• _Listed entries_
╔══

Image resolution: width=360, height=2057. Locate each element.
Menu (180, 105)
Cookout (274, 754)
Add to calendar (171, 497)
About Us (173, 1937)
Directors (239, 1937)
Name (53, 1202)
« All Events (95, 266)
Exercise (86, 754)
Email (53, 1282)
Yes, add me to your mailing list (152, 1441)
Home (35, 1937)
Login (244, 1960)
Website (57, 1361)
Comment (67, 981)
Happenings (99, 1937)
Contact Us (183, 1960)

╚══
╔══

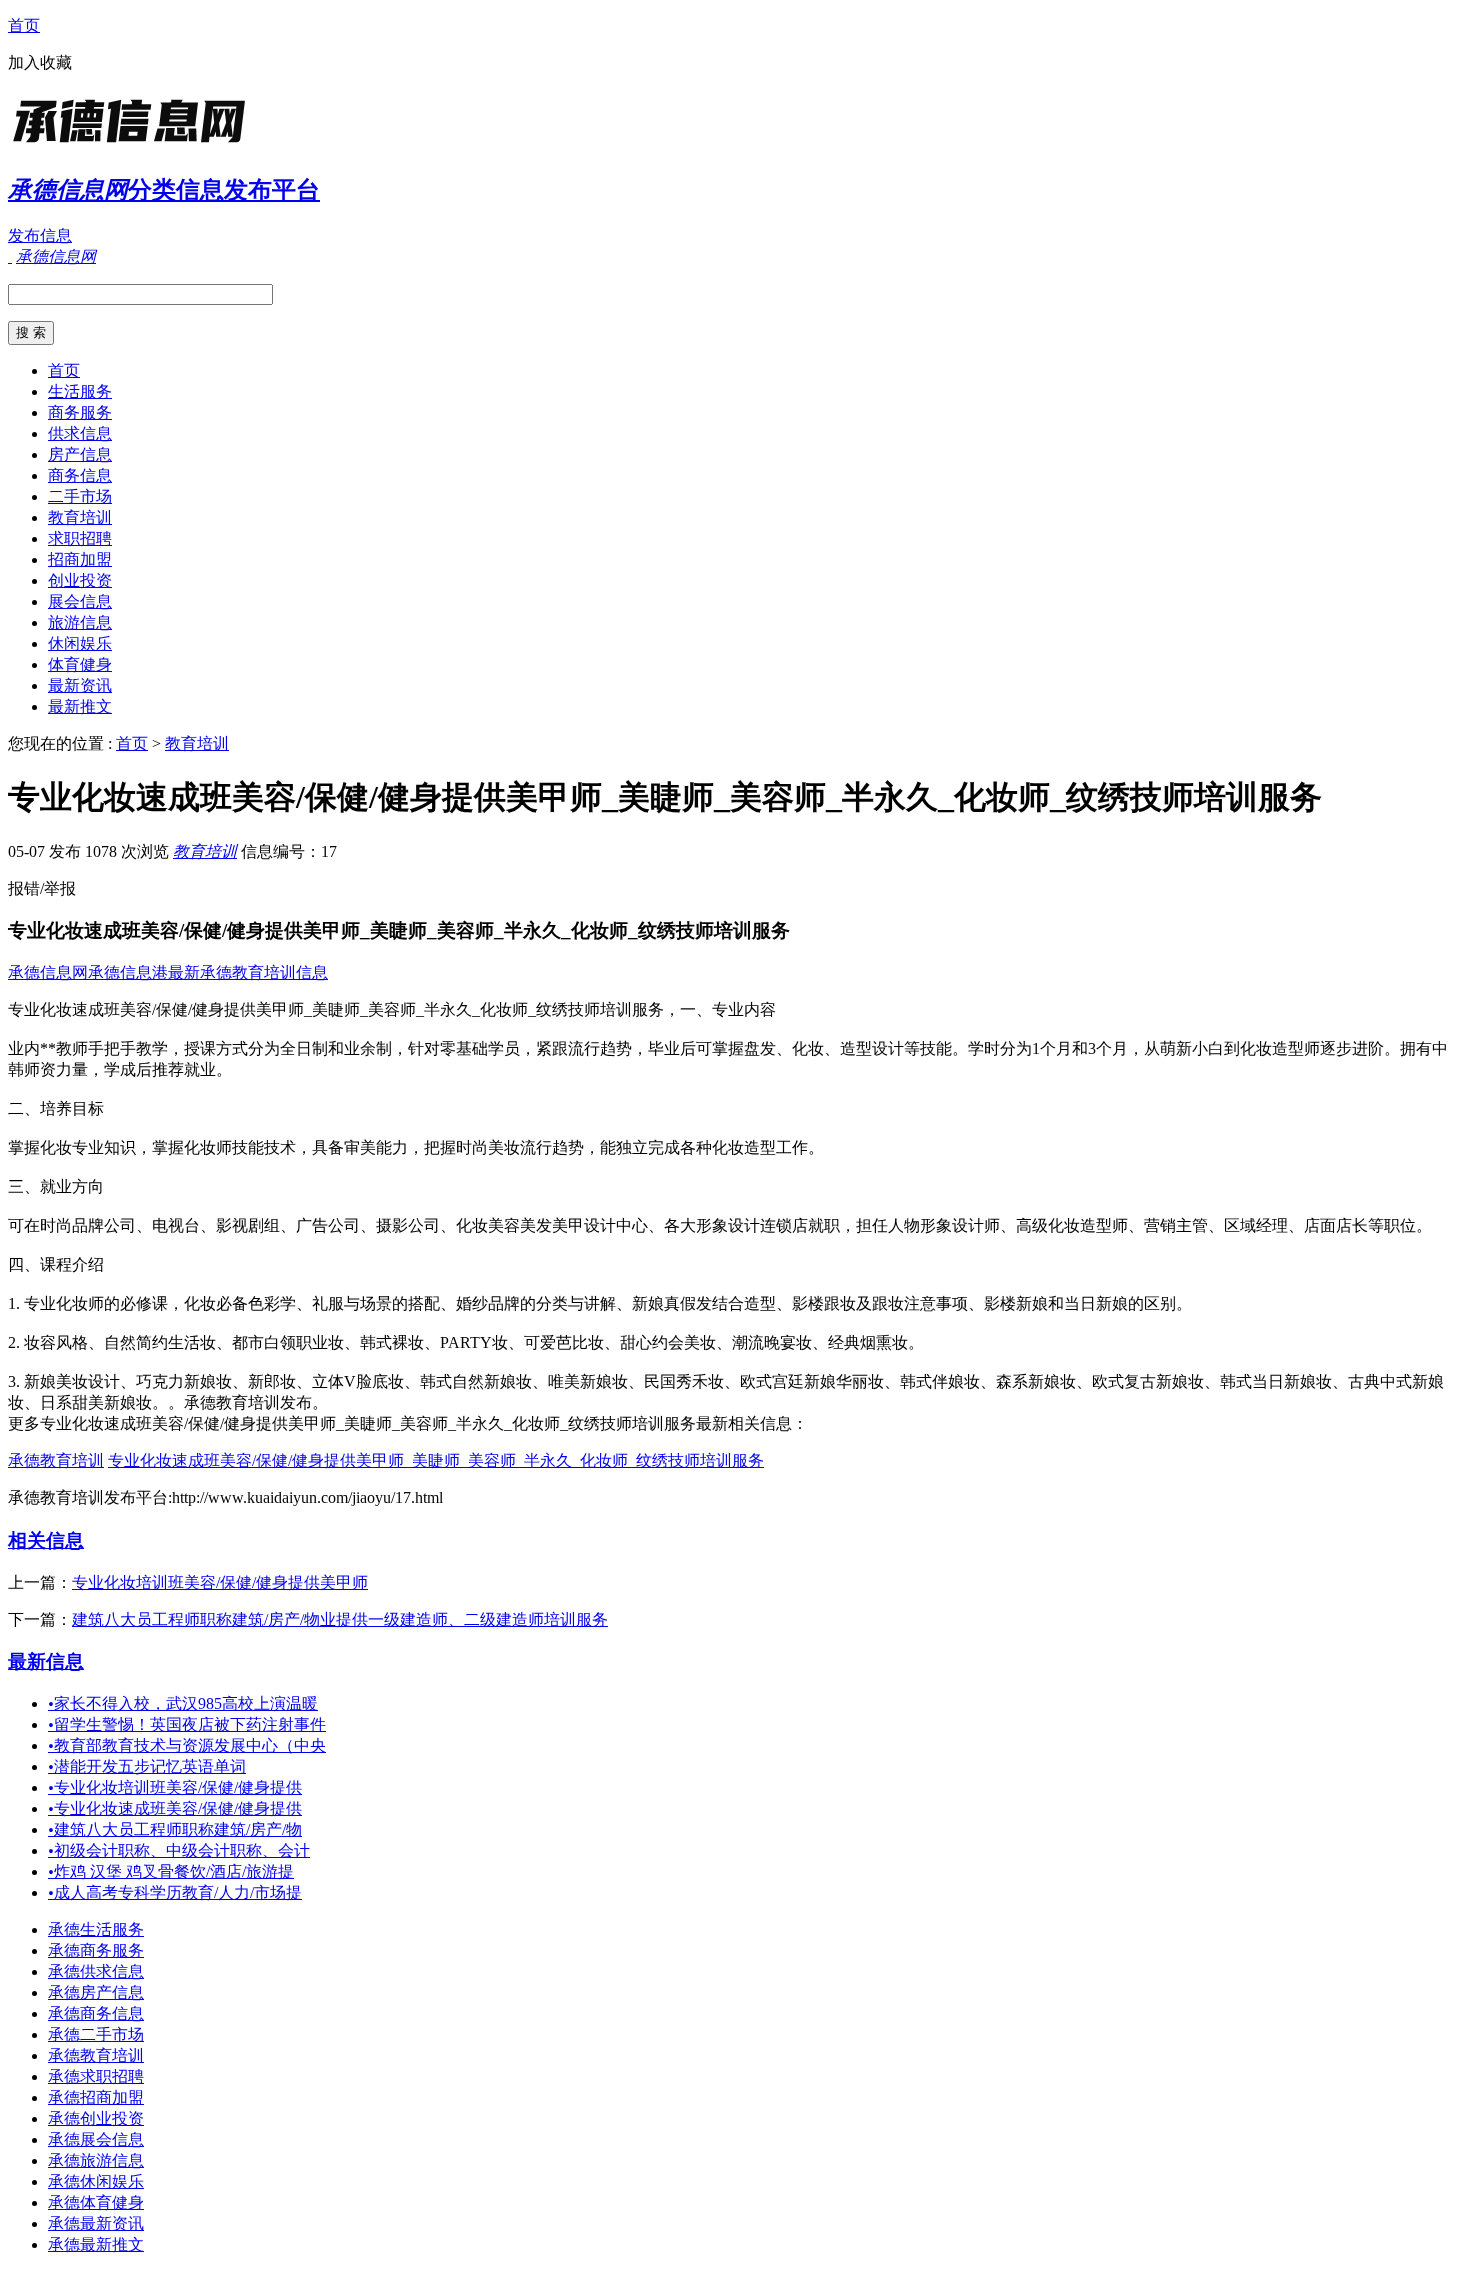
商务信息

╚══

• _Problem to solve_
Please make an exact copy of the lines above from the line with "Image resolution: width=360, height=2057." through the line with "Email (53, 1282)", both ends included.

• _Output of the task_
Image resolution: width=360, height=2057. Locate each element.
Menu (180, 105)
Cookout (274, 754)
Add to calendar (171, 497)
About Us (173, 1937)
Directors (239, 1937)
Name (53, 1202)
« All Events (95, 266)
Exercise (86, 754)
Email (53, 1282)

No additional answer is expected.